▸ What is expected: Copy the lines from the one containing "At what coordinates" through the one containing "coord(398,271)", leaving out the pictures.
**** Provided records
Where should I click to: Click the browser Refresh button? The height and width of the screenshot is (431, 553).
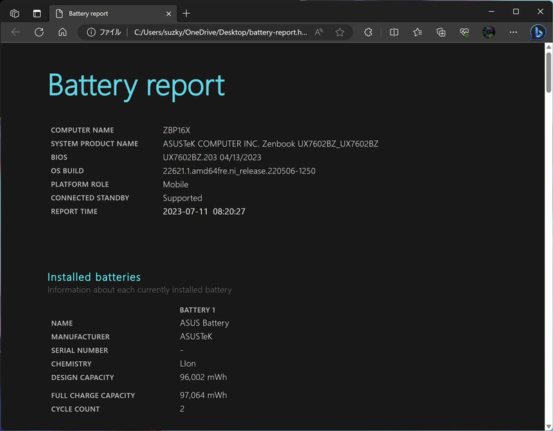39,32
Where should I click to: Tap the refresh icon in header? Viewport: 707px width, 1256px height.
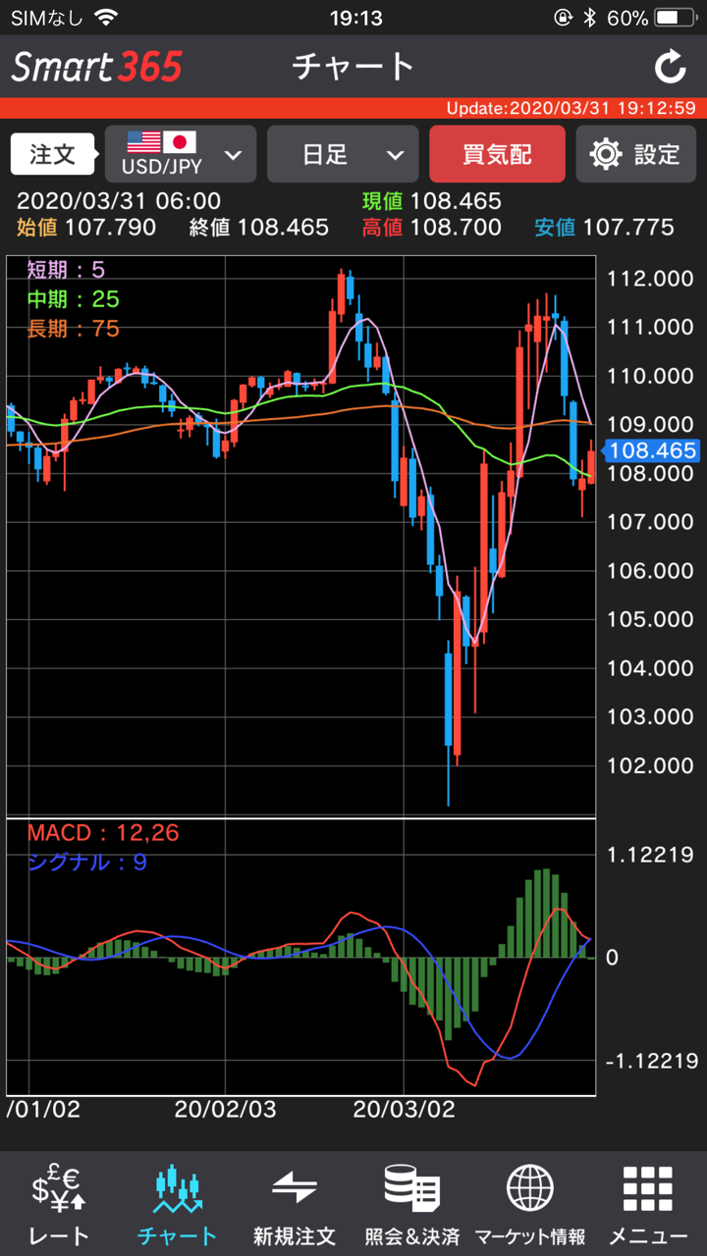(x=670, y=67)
********
**** Provided records
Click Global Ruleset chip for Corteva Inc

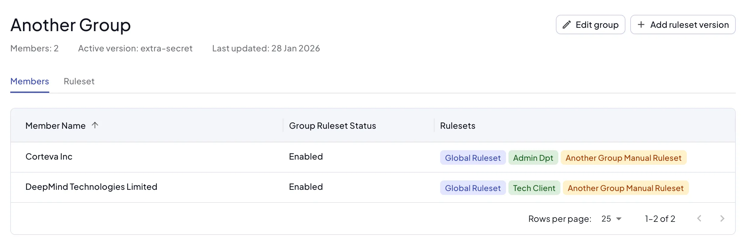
********
**** Provided records
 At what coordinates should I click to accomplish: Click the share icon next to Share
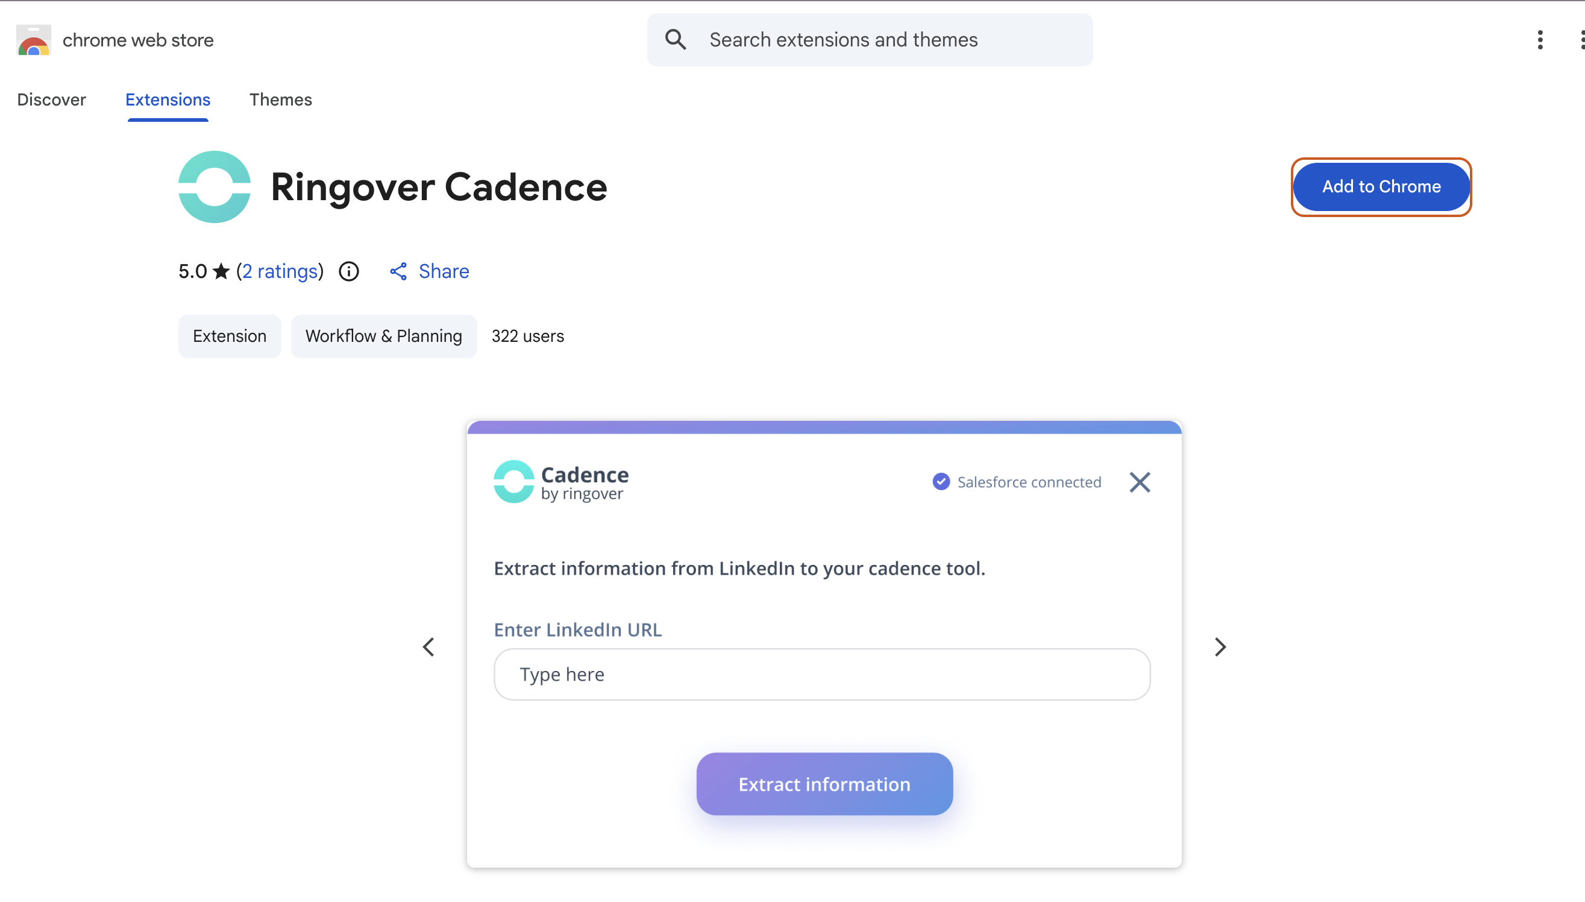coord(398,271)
********
▸ Completed exercise:
 At what coordinates should I click to accomplish: Click the share icon next to Share
coord(398,271)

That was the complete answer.